Fathers who have voluntarily terminated their relationships with their daughters are legally obliged to support their children materially; however, the law does not require that fathers love them. Material issues can be resolved, but they cannot improve the quality of relationships between fathers and their daughters. Those living separately may view material support as an effective substitute for parental love, but they may be deeply wrong in the way their life priorities are evaluated. Under the current law, community and future generations may face the need for shifting the emphases from legal to moral and spiritual aspects of father-daughter relationships, but the time will pass before fathers realize the wide scope of their responsibilities toward their daughters. The law may become the foundation for reconsidering father attitudes towards daughters. The law may become the source of reliable and unbiased knowledge about the roles fathers play in their daughters’ lives – roles that go far beyond primitive biological reactions. Fathers should be provided with a complex vision of their obligations, as well as the opportunities they have to make their daughters’ dreams real. Material support required by law is not the ultimate source of moral and spiritual satisfaction for daughters.
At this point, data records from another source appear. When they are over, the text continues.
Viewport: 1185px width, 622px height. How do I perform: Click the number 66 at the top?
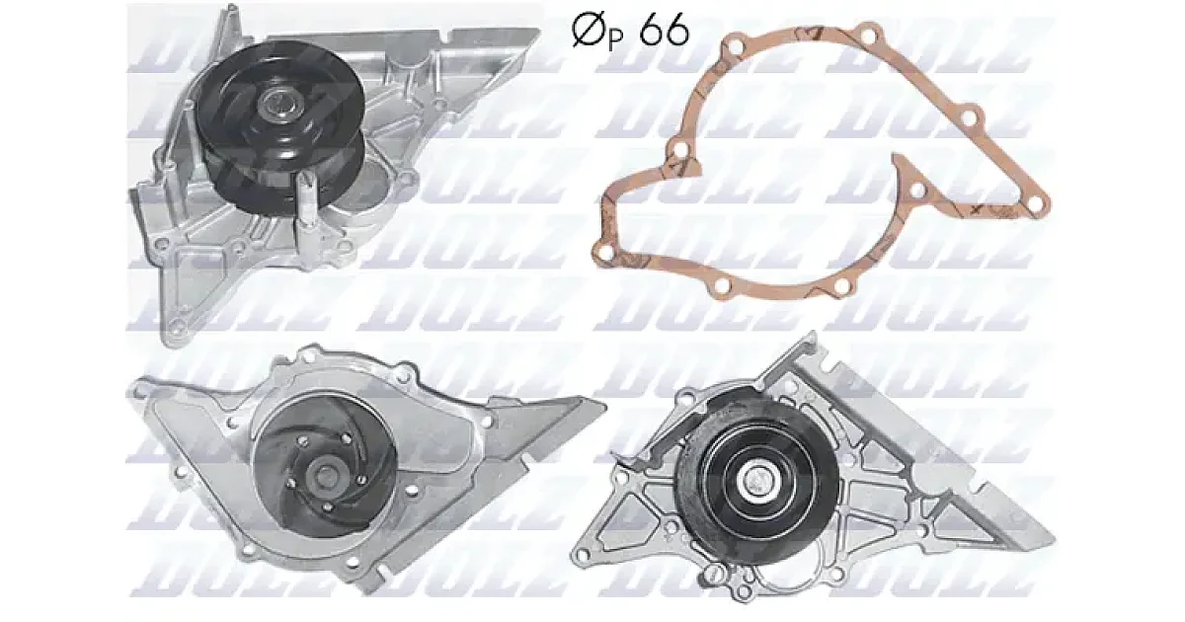tap(664, 31)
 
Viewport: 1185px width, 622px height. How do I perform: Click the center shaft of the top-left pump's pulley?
tap(279, 103)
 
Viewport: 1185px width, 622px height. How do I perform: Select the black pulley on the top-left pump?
tap(279, 125)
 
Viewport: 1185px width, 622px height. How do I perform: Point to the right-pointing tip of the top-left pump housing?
tap(537, 32)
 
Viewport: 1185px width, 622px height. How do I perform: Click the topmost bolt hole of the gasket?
tap(867, 36)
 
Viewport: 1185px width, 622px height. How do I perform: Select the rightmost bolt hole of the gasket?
tap(1038, 203)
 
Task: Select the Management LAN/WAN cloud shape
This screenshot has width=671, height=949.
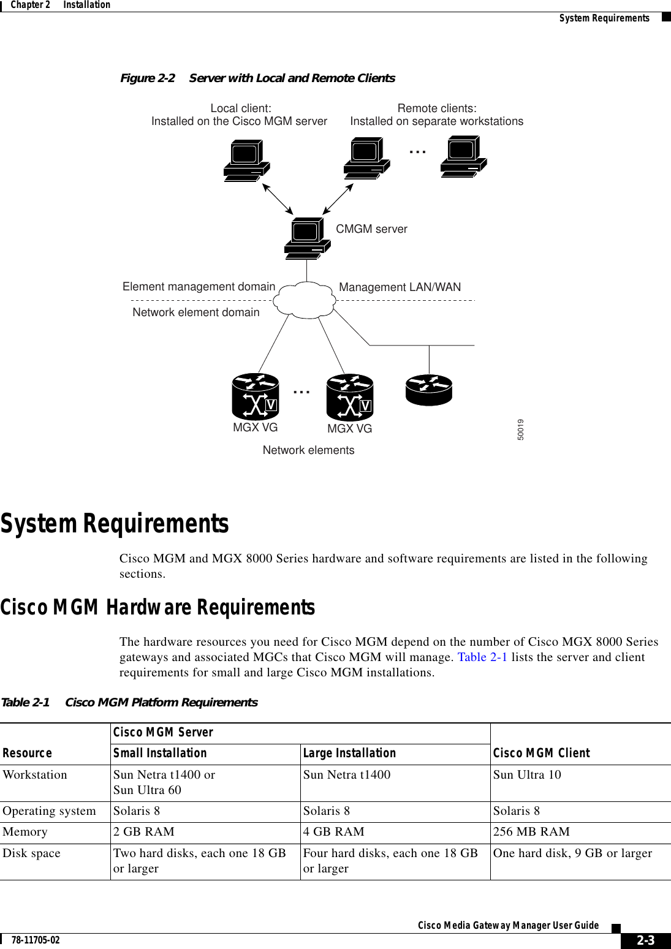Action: pyautogui.click(x=305, y=300)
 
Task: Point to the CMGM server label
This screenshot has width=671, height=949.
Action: pyautogui.click(x=371, y=229)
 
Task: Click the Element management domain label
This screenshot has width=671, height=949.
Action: pyautogui.click(x=199, y=287)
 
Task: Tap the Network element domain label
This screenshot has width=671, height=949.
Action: pyautogui.click(x=196, y=312)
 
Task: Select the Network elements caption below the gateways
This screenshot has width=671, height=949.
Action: pyautogui.click(x=308, y=450)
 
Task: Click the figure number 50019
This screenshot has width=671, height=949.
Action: pyautogui.click(x=520, y=429)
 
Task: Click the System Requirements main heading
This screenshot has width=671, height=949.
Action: pyautogui.click(x=115, y=524)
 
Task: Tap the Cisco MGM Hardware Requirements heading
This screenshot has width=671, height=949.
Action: pyautogui.click(x=157, y=608)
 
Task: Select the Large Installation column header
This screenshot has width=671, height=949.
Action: pyautogui.click(x=349, y=754)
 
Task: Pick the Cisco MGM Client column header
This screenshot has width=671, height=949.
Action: pyautogui.click(x=541, y=754)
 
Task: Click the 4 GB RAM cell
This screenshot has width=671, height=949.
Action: pyautogui.click(x=333, y=832)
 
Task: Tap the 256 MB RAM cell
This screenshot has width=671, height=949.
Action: pyautogui.click(x=531, y=832)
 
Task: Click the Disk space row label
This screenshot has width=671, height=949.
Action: pyautogui.click(x=32, y=853)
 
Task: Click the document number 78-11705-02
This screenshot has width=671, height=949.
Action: pyautogui.click(x=36, y=940)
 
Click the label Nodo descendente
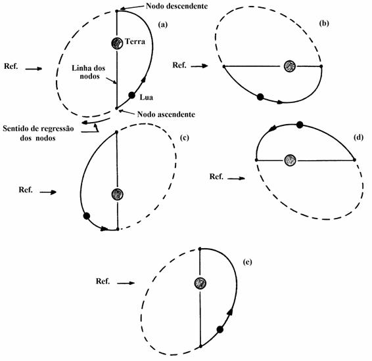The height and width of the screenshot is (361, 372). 177,6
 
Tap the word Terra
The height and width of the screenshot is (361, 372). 135,41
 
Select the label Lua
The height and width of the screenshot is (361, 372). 146,97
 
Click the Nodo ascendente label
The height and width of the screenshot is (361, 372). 166,114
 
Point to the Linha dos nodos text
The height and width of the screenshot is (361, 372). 89,72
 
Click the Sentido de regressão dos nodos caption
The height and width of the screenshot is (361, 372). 38,133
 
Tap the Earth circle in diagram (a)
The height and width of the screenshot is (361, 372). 117,43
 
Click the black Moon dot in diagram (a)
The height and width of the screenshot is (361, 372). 131,95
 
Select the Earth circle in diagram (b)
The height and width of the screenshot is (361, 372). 290,66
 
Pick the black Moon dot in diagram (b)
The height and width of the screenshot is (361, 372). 260,97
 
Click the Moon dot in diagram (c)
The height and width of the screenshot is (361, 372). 87,216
Law is a reliable basis for developing innovative approaches to parental roles in families, and while fathers do not display any willingness to change their attitudes toward their daughters, the law may help them adopt new approaches and philosophies in their closer relationships with children.
Fathers have the right to voluntarily relinquish themselves from their natural parental responsibilities. The problem is in that daughters cannot rely on law when seeking fathers’ support. The law shrinks the role of father to a biological subject, but laws can also become the starting point for changing father attitudes towards their daughters. Even when fathers and daughters live separately, the law may provide the basis for restoring their relationships. Currently, fathers and daughters who live separately do not have any legal stimuli for maintaining high quality of their relationships; that is why a clear set of criteria should be developed to determine whether fathers are able to fulfill their parental obligations, and whether daughters deserve to grow and mature in the balanced social environment.
Archard, D. Children: Rights and Childhood. Routledge, 2004.
Montaque, P. “The Myth of Parental Rights.” Social Theory and Practice, vol. 26 (2000): pp.